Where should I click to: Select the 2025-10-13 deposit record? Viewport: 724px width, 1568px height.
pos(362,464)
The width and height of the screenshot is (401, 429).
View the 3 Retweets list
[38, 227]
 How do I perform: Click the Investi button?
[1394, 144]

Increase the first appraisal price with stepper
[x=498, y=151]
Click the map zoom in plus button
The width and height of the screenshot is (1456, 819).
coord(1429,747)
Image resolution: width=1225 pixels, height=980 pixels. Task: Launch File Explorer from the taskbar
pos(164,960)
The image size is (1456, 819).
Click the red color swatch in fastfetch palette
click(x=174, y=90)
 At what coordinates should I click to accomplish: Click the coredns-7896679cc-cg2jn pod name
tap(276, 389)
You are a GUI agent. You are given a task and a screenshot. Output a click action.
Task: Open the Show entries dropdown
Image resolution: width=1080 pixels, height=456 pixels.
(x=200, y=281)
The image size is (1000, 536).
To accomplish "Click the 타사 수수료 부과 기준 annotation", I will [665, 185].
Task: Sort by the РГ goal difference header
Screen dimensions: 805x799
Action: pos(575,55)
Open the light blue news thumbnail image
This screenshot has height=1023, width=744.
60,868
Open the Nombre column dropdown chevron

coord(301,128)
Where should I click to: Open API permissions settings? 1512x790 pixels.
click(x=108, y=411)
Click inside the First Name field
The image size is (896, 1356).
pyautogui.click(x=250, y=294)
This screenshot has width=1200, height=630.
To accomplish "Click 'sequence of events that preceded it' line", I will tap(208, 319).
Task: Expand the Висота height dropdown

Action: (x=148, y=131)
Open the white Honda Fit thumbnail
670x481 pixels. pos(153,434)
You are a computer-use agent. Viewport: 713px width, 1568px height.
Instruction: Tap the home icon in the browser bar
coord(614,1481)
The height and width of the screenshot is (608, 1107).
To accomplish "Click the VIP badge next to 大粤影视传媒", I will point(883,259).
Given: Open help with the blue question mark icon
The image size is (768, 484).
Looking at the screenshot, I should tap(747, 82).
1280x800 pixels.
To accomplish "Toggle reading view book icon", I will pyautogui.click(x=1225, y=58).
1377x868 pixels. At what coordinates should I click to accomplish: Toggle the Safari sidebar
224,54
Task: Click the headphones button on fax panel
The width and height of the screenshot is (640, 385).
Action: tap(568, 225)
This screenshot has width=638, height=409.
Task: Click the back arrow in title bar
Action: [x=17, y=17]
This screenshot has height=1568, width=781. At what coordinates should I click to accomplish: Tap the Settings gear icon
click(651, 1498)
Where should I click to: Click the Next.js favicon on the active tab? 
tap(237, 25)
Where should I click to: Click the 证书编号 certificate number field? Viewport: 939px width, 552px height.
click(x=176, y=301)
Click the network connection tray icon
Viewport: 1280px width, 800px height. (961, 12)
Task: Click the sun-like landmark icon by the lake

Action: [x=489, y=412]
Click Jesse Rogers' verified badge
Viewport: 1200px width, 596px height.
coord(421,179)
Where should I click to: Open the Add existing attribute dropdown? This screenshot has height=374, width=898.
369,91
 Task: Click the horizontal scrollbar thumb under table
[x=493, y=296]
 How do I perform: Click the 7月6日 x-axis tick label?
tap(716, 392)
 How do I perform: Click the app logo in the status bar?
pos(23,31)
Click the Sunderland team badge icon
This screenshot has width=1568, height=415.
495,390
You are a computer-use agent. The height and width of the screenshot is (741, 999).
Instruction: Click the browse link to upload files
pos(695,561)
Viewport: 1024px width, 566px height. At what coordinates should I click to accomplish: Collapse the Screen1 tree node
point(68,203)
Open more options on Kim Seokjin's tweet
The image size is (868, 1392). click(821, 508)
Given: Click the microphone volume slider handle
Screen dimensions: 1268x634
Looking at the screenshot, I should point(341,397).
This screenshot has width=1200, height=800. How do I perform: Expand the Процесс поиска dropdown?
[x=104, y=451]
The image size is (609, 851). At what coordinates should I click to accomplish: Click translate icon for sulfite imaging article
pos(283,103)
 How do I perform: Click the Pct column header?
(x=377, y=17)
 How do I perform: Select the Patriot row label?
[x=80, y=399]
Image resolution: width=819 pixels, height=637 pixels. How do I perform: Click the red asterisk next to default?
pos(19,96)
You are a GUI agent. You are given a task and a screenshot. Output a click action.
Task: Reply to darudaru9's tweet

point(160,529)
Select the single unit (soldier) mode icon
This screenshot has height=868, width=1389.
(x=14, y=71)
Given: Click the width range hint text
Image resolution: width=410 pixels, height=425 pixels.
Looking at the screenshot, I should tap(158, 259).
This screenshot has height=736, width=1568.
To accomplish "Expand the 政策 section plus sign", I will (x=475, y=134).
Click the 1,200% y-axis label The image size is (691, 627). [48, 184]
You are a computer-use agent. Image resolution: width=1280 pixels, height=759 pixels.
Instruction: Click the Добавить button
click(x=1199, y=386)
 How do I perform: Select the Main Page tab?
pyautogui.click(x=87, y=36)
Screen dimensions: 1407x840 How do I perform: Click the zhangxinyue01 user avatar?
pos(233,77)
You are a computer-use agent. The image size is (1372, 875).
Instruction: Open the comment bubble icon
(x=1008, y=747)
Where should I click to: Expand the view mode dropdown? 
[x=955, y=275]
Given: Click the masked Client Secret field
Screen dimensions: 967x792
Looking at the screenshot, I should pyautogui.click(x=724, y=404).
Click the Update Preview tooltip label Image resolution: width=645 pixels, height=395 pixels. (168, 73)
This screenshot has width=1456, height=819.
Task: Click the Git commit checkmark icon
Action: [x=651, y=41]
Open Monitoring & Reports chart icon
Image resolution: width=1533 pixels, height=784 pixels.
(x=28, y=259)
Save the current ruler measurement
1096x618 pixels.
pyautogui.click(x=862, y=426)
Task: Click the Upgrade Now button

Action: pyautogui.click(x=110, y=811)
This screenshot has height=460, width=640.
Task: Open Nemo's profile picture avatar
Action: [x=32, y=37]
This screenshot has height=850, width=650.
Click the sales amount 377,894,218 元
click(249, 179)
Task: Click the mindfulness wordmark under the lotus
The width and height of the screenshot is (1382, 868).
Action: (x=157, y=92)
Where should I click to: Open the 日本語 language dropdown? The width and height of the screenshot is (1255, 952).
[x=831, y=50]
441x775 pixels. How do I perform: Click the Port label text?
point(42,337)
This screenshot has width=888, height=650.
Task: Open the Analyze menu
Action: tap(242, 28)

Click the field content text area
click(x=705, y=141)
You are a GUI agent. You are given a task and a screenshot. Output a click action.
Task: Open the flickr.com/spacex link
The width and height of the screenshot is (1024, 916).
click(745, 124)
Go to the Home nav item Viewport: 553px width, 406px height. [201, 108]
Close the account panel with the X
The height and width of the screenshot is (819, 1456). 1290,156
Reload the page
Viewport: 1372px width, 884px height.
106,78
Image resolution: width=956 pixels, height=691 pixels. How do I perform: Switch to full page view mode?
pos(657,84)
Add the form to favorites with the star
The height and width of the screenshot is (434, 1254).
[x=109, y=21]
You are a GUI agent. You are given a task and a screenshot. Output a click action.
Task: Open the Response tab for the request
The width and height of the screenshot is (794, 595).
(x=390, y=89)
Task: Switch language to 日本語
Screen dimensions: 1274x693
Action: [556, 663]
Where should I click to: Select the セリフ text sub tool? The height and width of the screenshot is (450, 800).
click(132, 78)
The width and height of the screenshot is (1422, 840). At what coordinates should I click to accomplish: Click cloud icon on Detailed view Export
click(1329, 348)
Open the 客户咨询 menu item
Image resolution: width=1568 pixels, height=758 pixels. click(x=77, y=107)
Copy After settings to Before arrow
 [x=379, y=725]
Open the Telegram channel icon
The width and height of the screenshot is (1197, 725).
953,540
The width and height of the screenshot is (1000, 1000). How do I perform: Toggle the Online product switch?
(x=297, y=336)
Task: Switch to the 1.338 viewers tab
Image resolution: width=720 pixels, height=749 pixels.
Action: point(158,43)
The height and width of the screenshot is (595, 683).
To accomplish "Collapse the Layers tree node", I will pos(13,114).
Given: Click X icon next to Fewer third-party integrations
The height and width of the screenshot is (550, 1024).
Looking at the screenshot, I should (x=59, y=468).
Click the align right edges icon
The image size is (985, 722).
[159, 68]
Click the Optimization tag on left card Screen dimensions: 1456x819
┄┄┄┄┄┄
EXERCISE PROMPT:
Which lines of the listing contain the word "item"? Return each one in full.

FULL SOLUTION:
Go to the Home nav item Viewport: 553px width, 406px height. [201, 108]
Open the 客户咨询 menu item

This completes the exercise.